Y explicó cómo la farmacocinética facilita la farmacodinámica: se necesitan concentraciones suficientes de fármaco para lograr la eficacia, pero concentraciones demasiado altas contribuyen, generalmente, a una peor seguridad en el paciente. Y            postuló: “Para que un fármaco sea eficaz se necesitan unas concentraciones mínimas del mismo; si éstas son muy altas, la farmacogenética nos dice que hay riesgo de sufrir efectos secundarios, pero no cuáles”.

Respecto a las pruebas para la detección de las concentraciones de fármacos en sangre o tests farmacogenéticos, hizo un llamamiento a la prudencia, pues parece que ha habido un incremento de nuevos tests que parece que más que ofrecer una ayuda clínica real, son objeto de buenas campañas de marketing.

En base a esto presentó la tercera guía de consenso para la monitorización de fármacos publicada por grupo de expertos alemanes en enero 2018, que se puede descargar libremente en: https://www.ncbi.nlm.nih.gov/pubmed/29390205. Las recomendaciones de esta guía se centran en el nivel de recomendación y en los rangos de dosis terapéuticas de la mayoría de psicofármacos y algunos neurológicos. Estos autores definen el rango de referencia de dosis terapéutica como aquel que por debajo de su límite inferior es relativamente poco probable que se produzca una respuesta terapéutica inducida por un fármaco y que por encima de su límite superior se disminuye la tolerancia o es relativamente poco probable que la mejora terapéutica aún pueda mejorarse.

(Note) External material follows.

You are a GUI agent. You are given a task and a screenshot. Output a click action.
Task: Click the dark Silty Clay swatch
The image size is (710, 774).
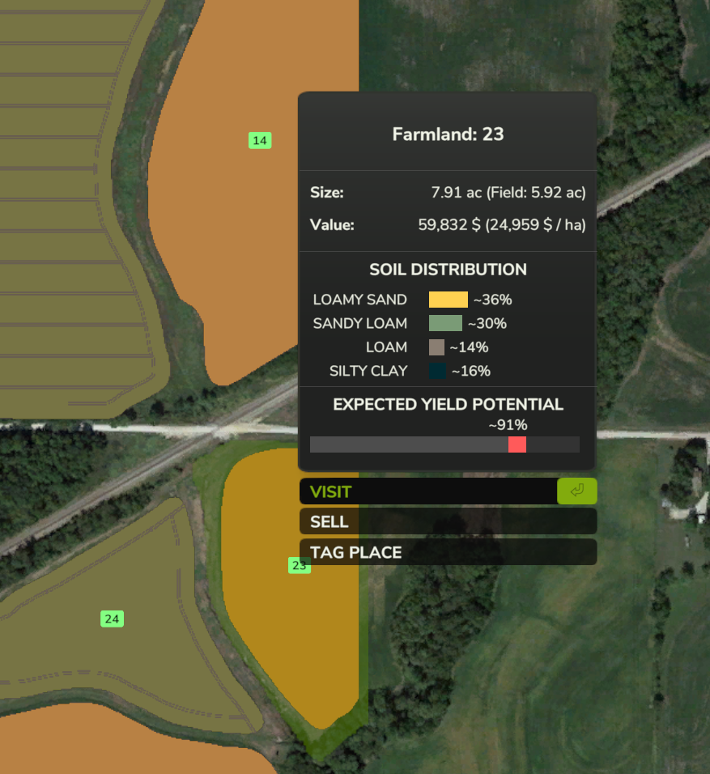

El Dr. de León explicó cómo los tests farmacogenéticos pueden ayudar a la práctica clínica:

-Si un paciente presenta concentraciones muy altas de fármaco para la dosis administrada puede ser bien porque sea un metabolizador lento (por motivos genéticos por la falta de algún enzima  concreto, porque esté tomando un fármaco inhibidor o porque tenga una infección intercurrente) o bien, si el fármaco se elimina por vía renal, porque tenga alguna alteración renal.

-Si un paciente presenta concentraciones muy bajas de fármaco para la dosis administrada puede ser por falta de adherencia terapéutica o porque sea un metabolizador rápido (motivos genéticos como exceso de enzima, toma de un fármaco inductor, ser fumador o estar embarazada).

En la guía de consenso para la monitorización de fármacos, los autores recomiendan la monitorización de 8 antipsicóticos: Amisulpride (100-320 ng/mL), Clozapina (350-600 ng/mL), Olanzapina (20-80 ng/mL), Aripiprazol (150-500 ng/mL), Paliperidona (20-60 ng/mL), Quetiapina (100-500 ng/mL), Risperidona (20-60 ng/mL) y Ziprasidona (50-200 ng/mL).

Respecto a los estabilizadores del estado de ánimo, es obligatorio determinar los niveles de litio en sangre puesto que su eliminación está influenciada por múltiples factores. Respecto a la carbamazepina, recomiendan realizar un test farmacogenético para el CYP3A4 una vez que se llegue a dosis terapéuticas tras 3-5 semanas de tratamiento. Respecto al Ácido Valproico, los autores explican que existen múltiples enzimas que intervienen en la metabolización, por lo que se pueden solicitar los niveles de dosis total de fármaco en sangre y de fármaco libre ya que también sus niveles en sangre están influenciados por variantes epigenéticas y medicaciones coadyuvantes. Y por último, respecto a la lamotrigina se puede solicitar la UGT1A4.